[START]

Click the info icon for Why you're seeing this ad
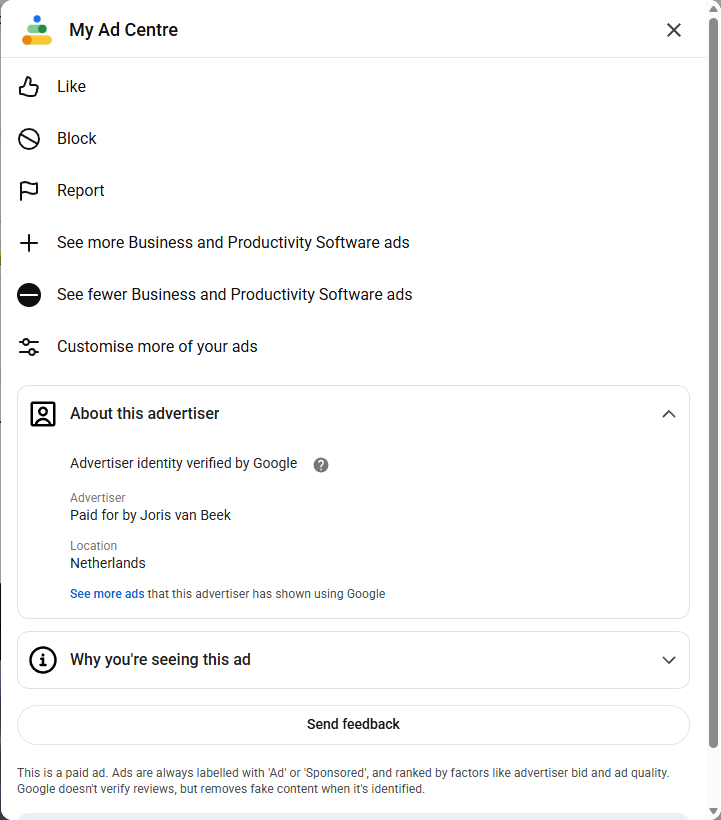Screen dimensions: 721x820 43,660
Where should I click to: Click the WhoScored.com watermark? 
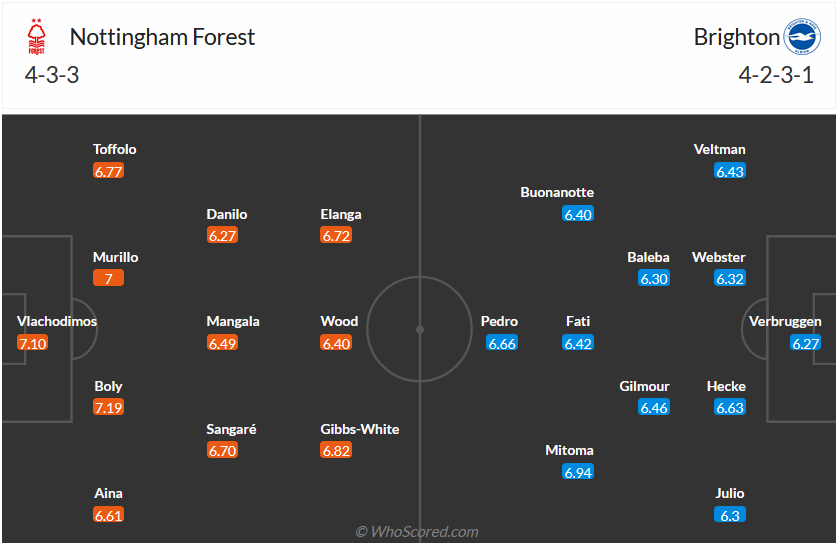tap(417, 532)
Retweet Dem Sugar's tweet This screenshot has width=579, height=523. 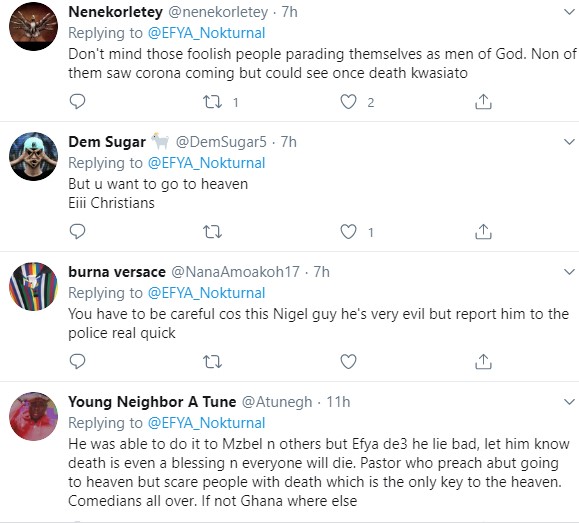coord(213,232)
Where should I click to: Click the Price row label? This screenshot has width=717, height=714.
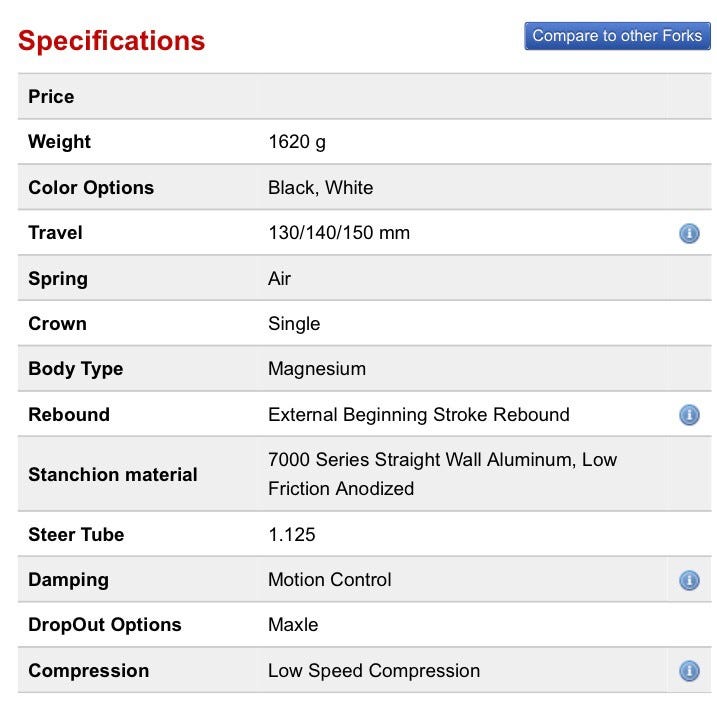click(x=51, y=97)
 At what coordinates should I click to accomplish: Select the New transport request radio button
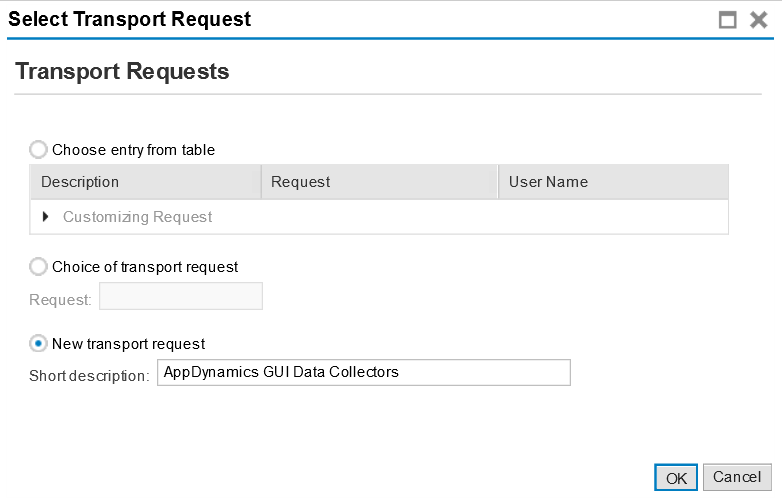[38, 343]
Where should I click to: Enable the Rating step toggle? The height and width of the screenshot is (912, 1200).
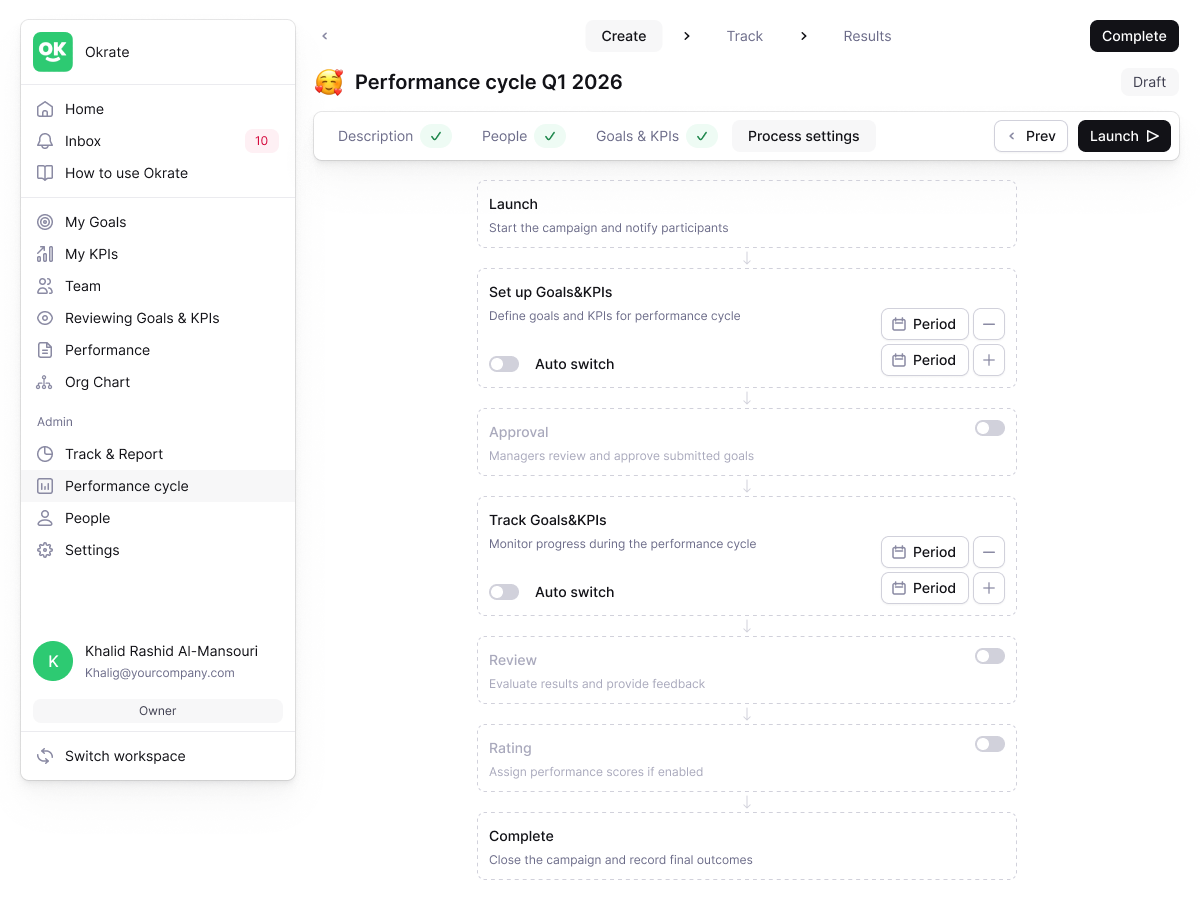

[END]
[START]

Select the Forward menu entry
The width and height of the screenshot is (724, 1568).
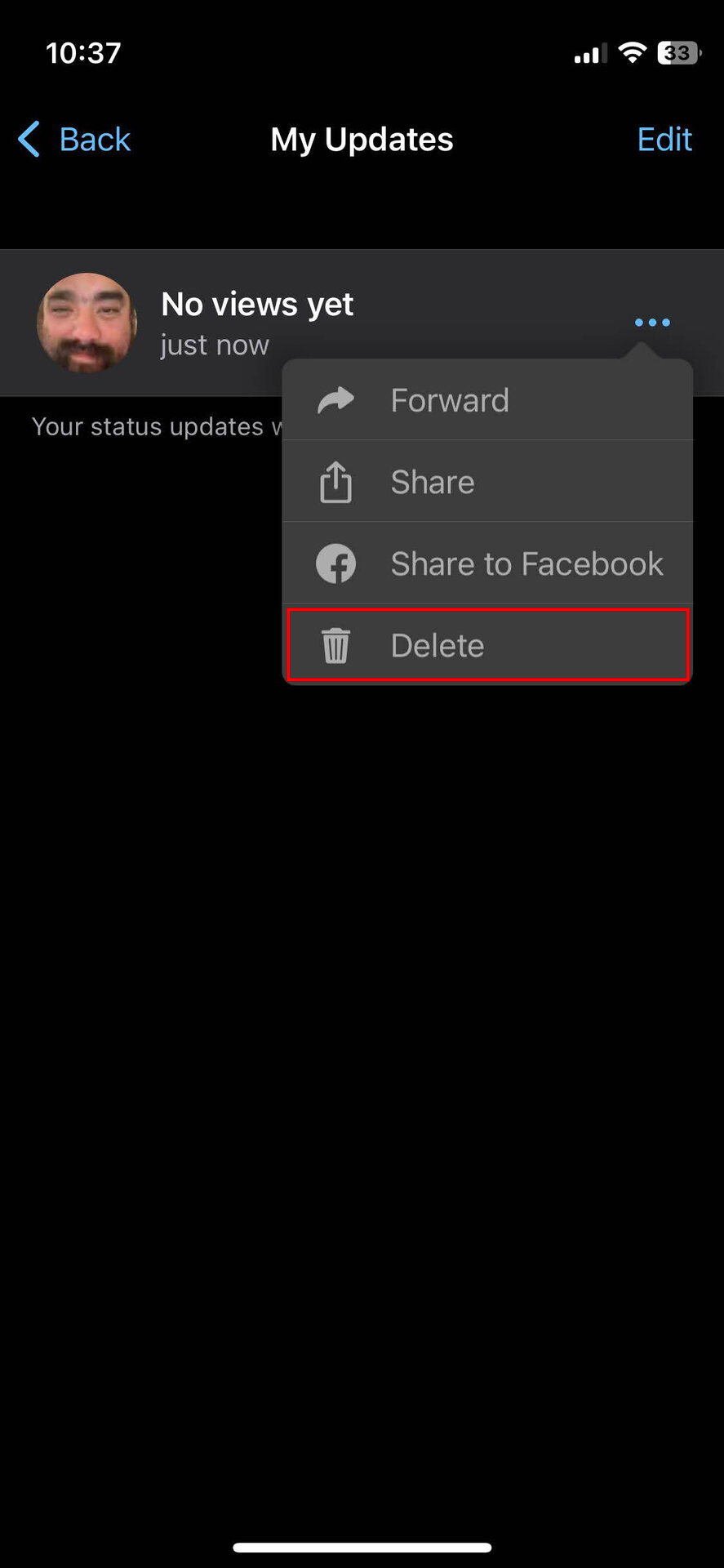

[END]
[START]

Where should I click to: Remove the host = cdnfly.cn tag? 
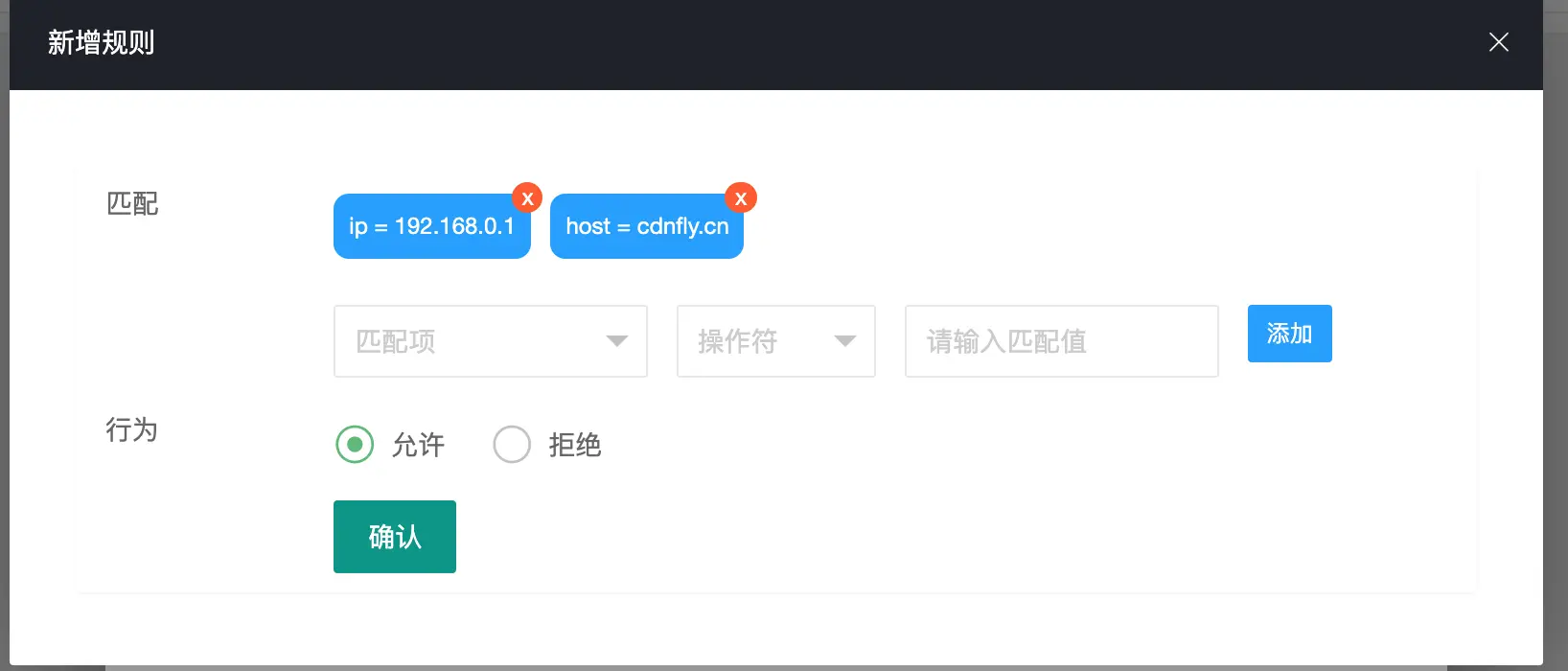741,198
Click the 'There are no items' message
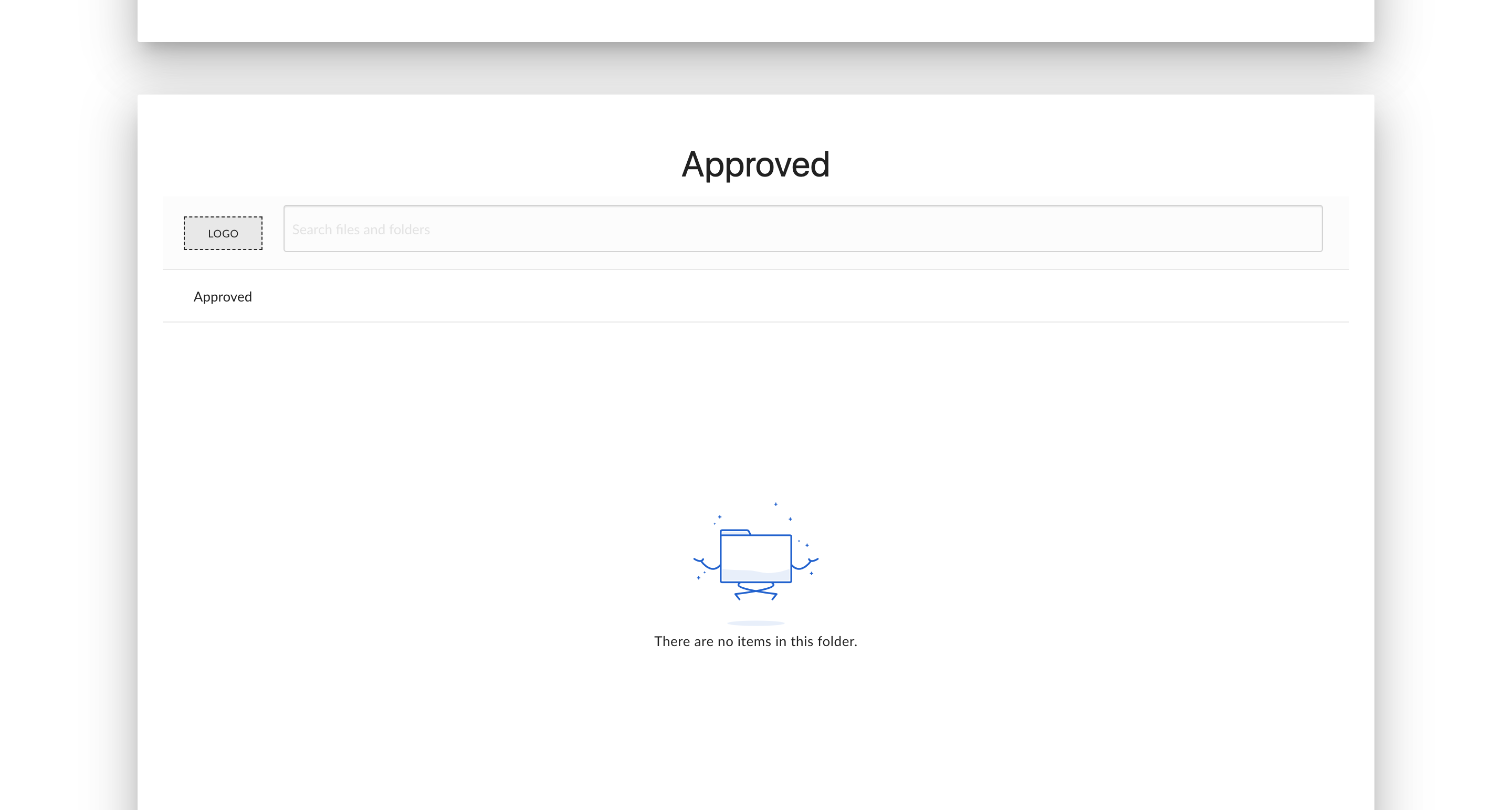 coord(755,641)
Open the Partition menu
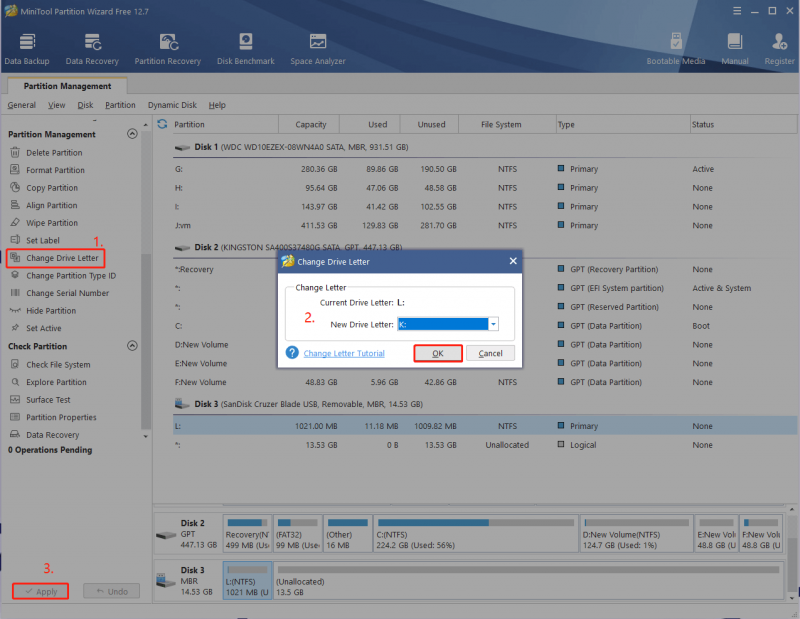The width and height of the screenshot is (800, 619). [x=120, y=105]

[END]

> **To do**
Copy the data word for word, from the line with "Where should I click to: Remove" up to and including the line with "The width and height of the screenshot is (800, 619).". Leave the pictures out of your copy.

> **The response**
Where should I click to: Remove the host = cdnfly.cn tag? 
741,198
Click the 'There are no items' message
 coord(755,641)
Open the Partition menu
The width and height of the screenshot is (800, 619). [x=120, y=105]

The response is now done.